La clase de gimnasia

Gadi Goldberg sobre:

La clase de gimnasia por Rainer Maria Rilke

Rilke es conocido principalmente como poeta. Su obra narrativa más famosa es la novela “Los cuadernos de Malte Laurids Brigge” (1910), que claramente puede ser definida como prosa poética. Pocos saben que Rilke ha escrito también no pocos cuentos, mayormente durante su adolescencia. Rilke escribió “La clase de gimnasia” en su diario personal, la noche del 5 de noviembre de 1899, cuando sintió repentinamente “una gran urgencia de escribir la novela militar” que había planeado, según él mismo lo dejó señalado en las oraciones que anteceden al cuento en su diario. En dicha novela Rilke planeaba reelaborar sus experiencias de la Escuela Militar en la que de joven había estudiado. El plan, finalmente, no fue llevado a cabo porque Rilke no se sentía capaz de realizarlo. El cuento, por lo que concierne a su contenido, es muy sencillo, y se centra en un único episodio: una escena en la vida de los alumnos de la Escuela Militar.

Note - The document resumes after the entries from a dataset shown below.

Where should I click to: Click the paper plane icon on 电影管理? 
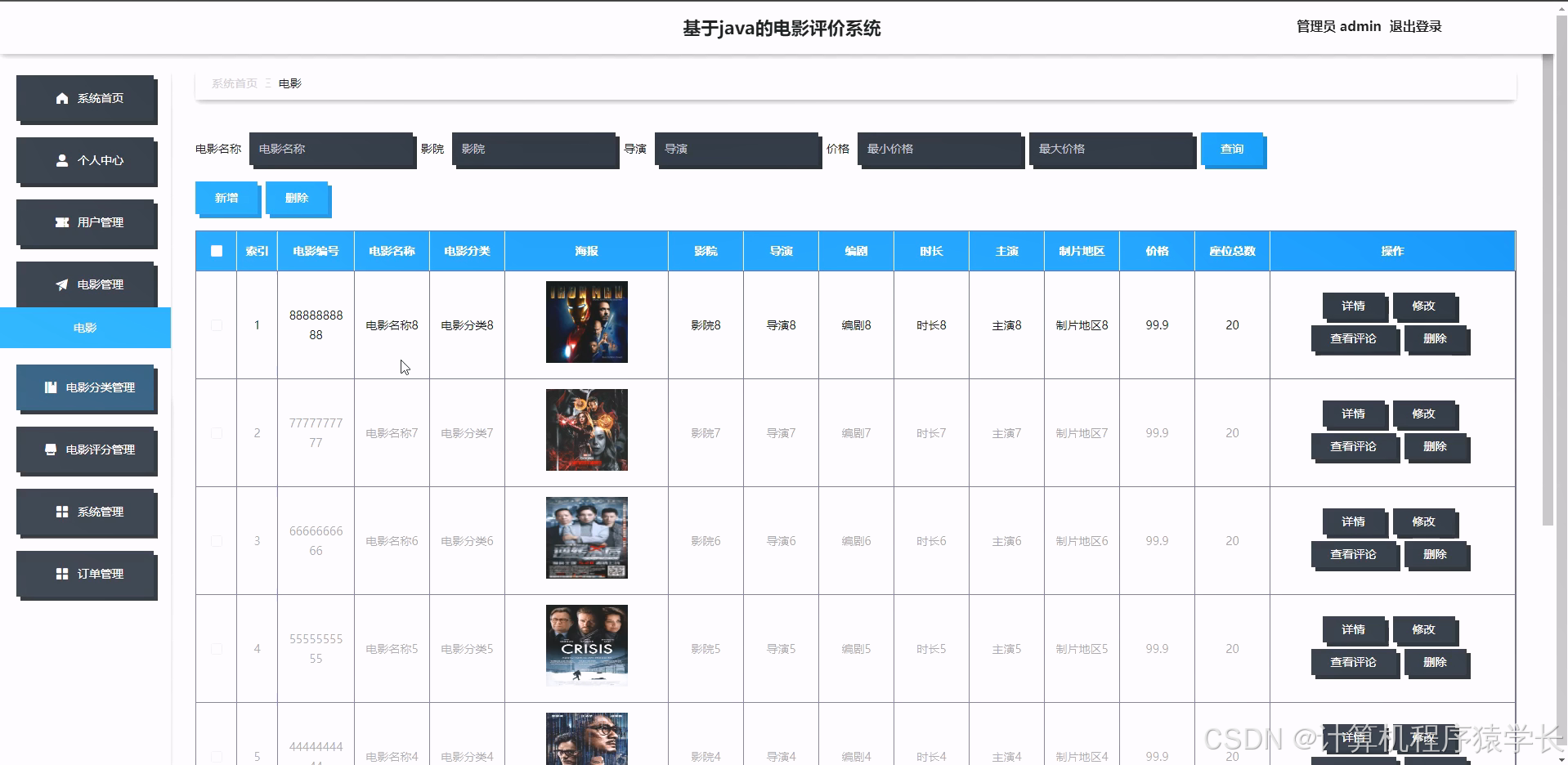click(x=61, y=284)
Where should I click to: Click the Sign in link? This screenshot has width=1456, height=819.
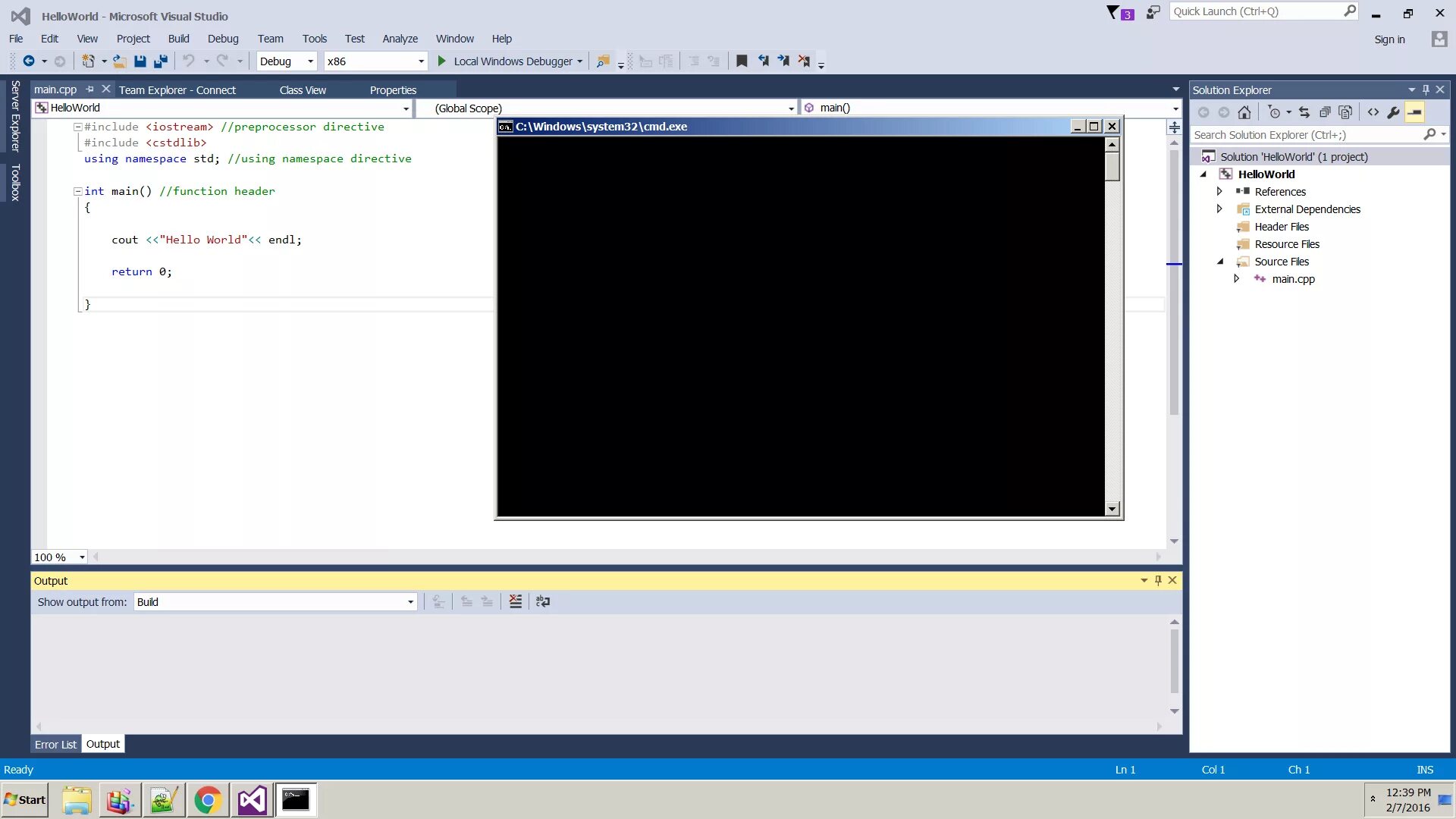1389,39
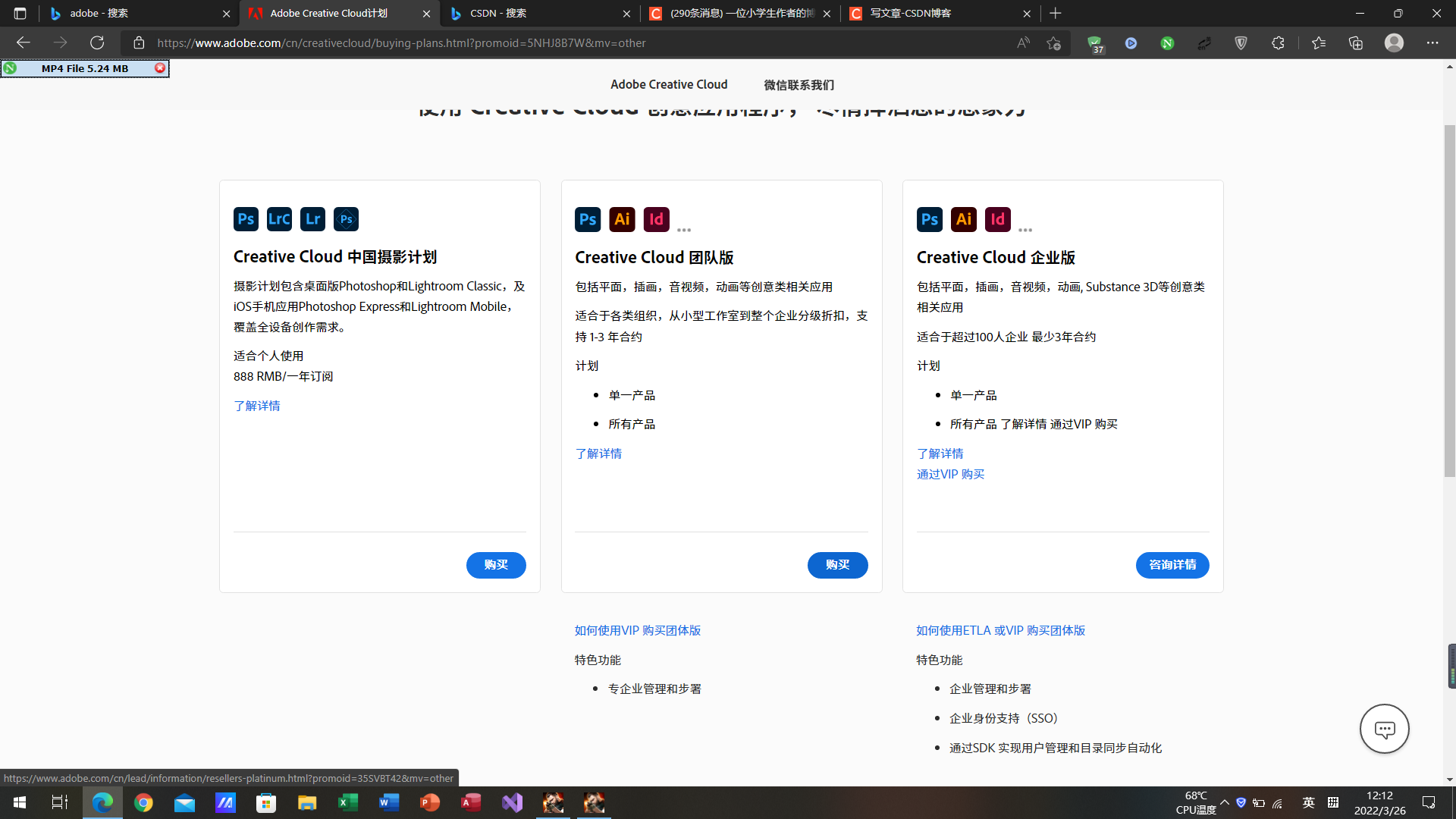Open Excel from the Windows taskbar
Screen dimensions: 1456x819
pyautogui.click(x=348, y=802)
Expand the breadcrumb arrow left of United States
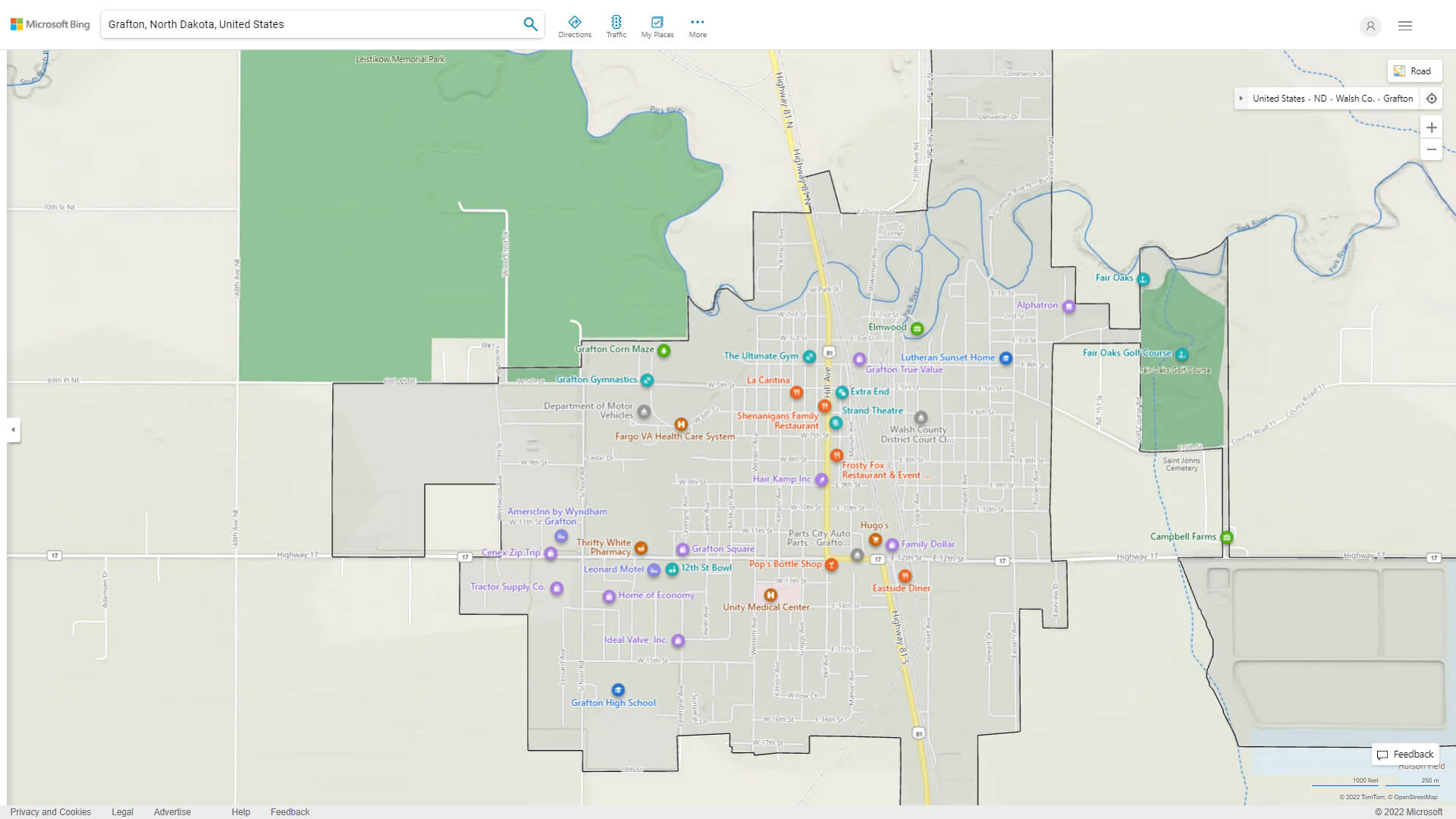Viewport: 1456px width, 819px height. pos(1241,98)
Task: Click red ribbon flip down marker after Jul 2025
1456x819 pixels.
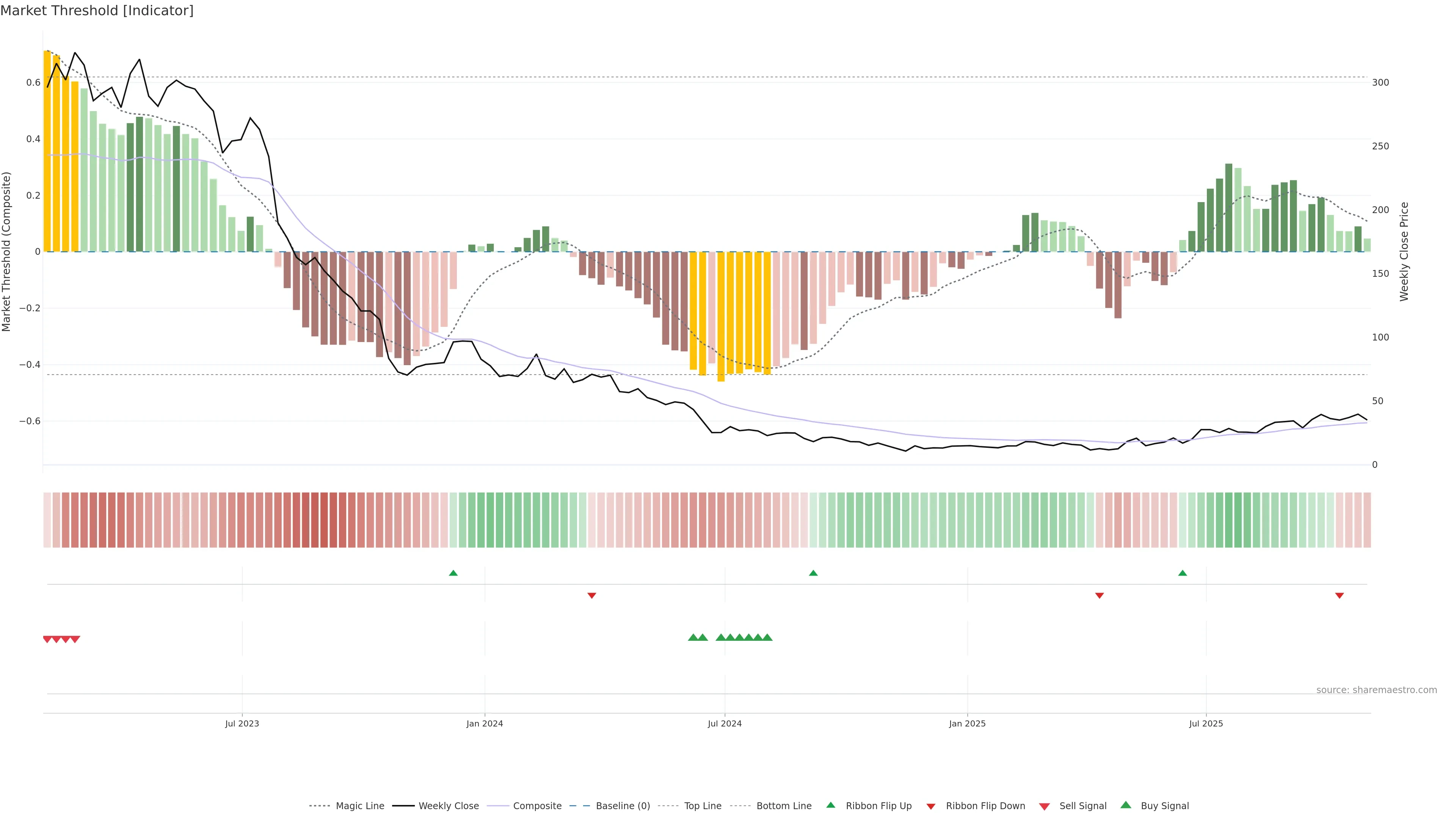Action: click(x=1340, y=595)
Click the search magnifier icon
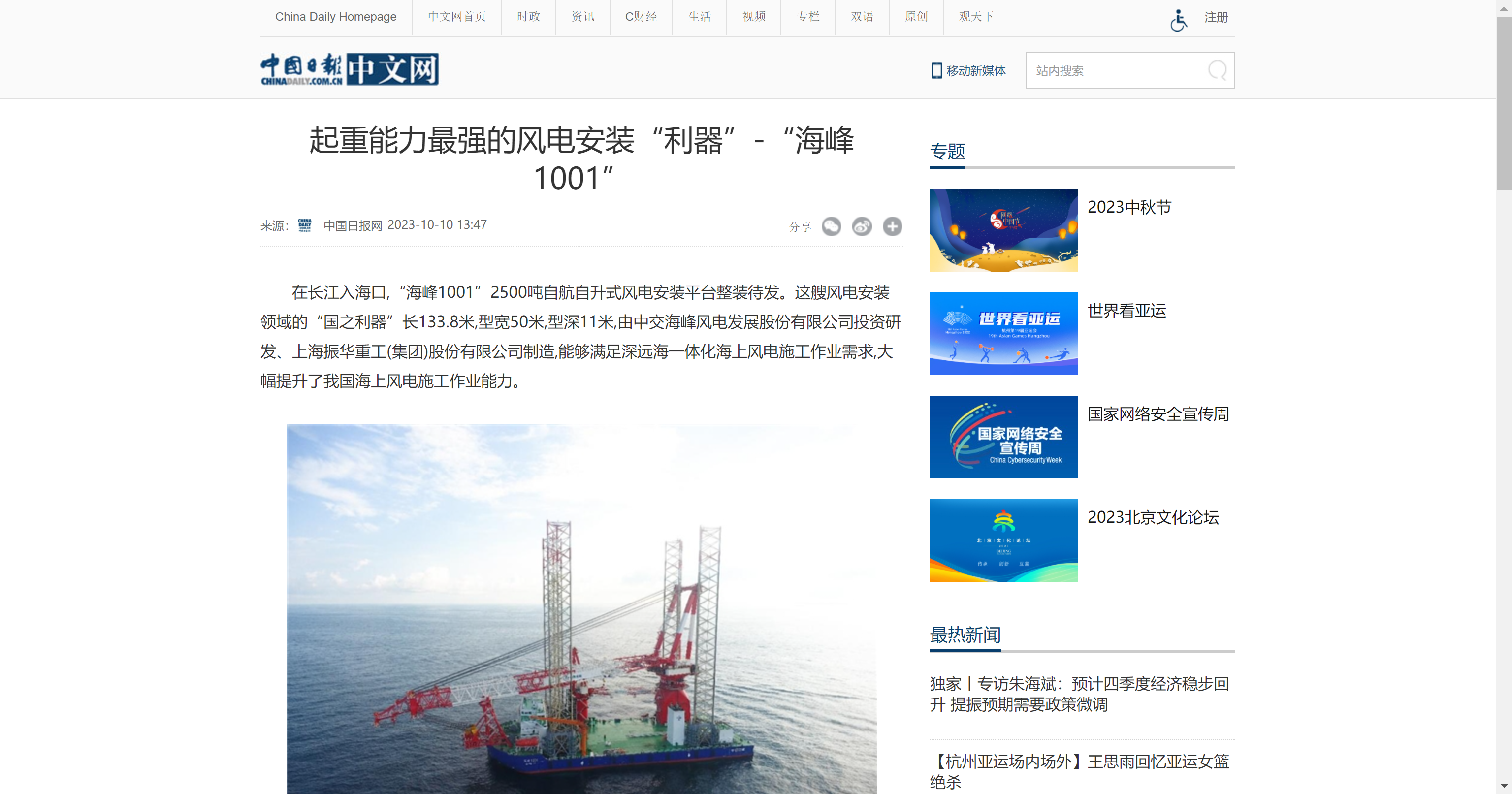The width and height of the screenshot is (1512, 794). tap(1217, 70)

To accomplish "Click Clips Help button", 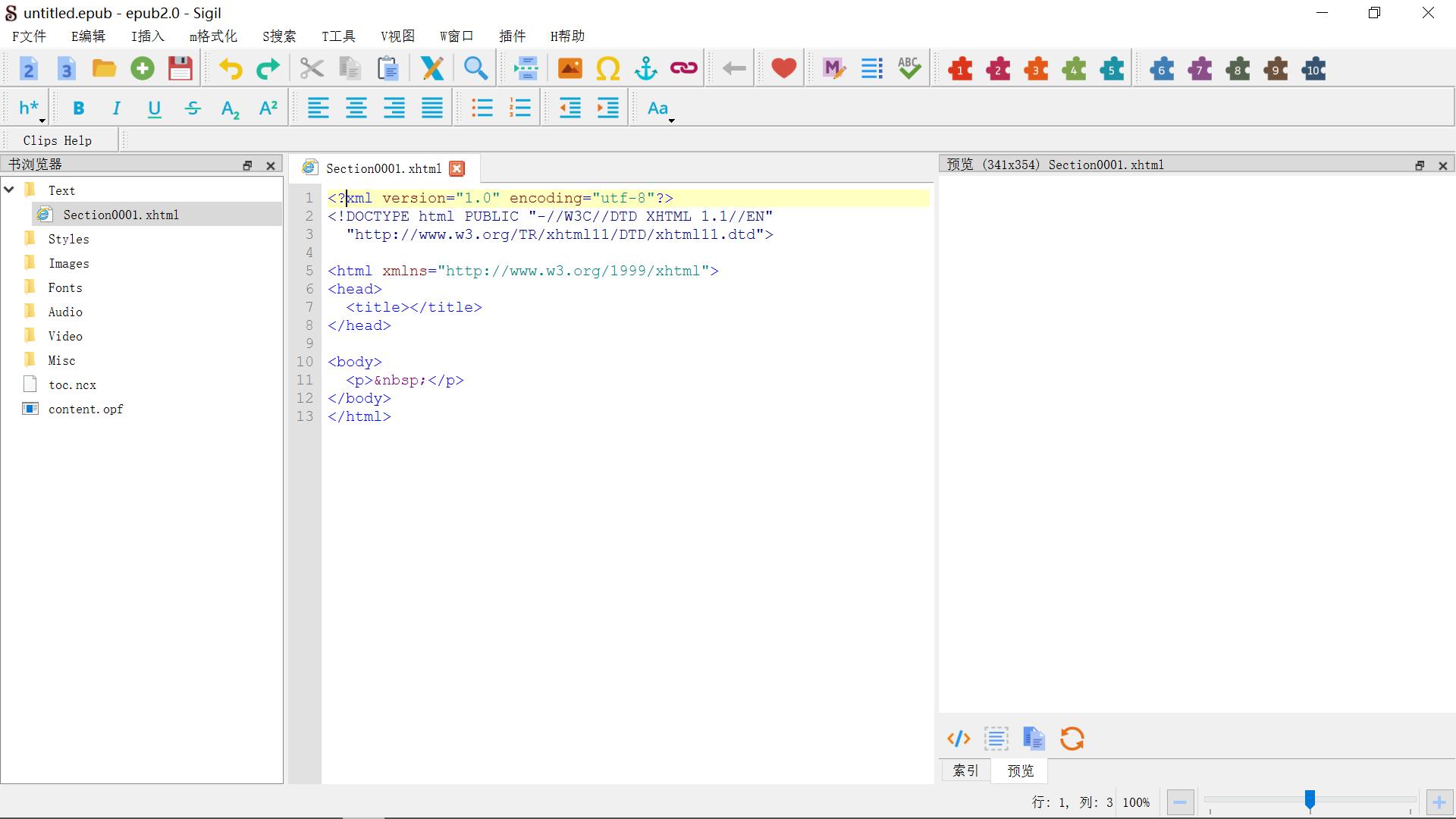I will pyautogui.click(x=58, y=140).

Tan precisa es la focalización del cuento en torno a este episodio, que las primeras oraciones podrían leerese como acotaciones escénicas de una obra teatral. No obstante, el conficto configurado en este relato no es para nada sencillo. Rilke consigue mostrar, en pocas páginas, uno de los conflictos más angustiantes y problemáticos del mundo moderno: la disolución del individuo dentro del colectivo. Aqui Rilke emplea, para intensificar la escena, al colectivo cuyo régimen de autoridad y estricta disciplina desgastan en mayor medida la humanidad del individuo. Y cuando por única vez el individuo intenta transgredir los limites de la disciplina militar, su final habrá de ser fatídico: es como si Rilke quisiera decirnos que sólo la muerte nos puede liberar de la pérdida de la identidad individual, tal como ocurre en el militarismo. El hecho de que tras la muerte de Gruber los suboficiales-instructores continúen ejerciendo una recia disciplina y no cambien ni un ápice de la severidad con la que conducen la clase, sólo incrementa la sensación de desgaste del invididuo en la trituradora militarista. El final del cuento muestra hasta qué punto la Escuela Militar ha aniquilado a sus alumnos: incluso tras la muerte de uno de sus compañeros, ellos no son capaces de reaccionar sino de manera cómica, no pudiendo captar cuánto ha desmejorado su situación en tanto seres humanos insertos en la maquinaria militar.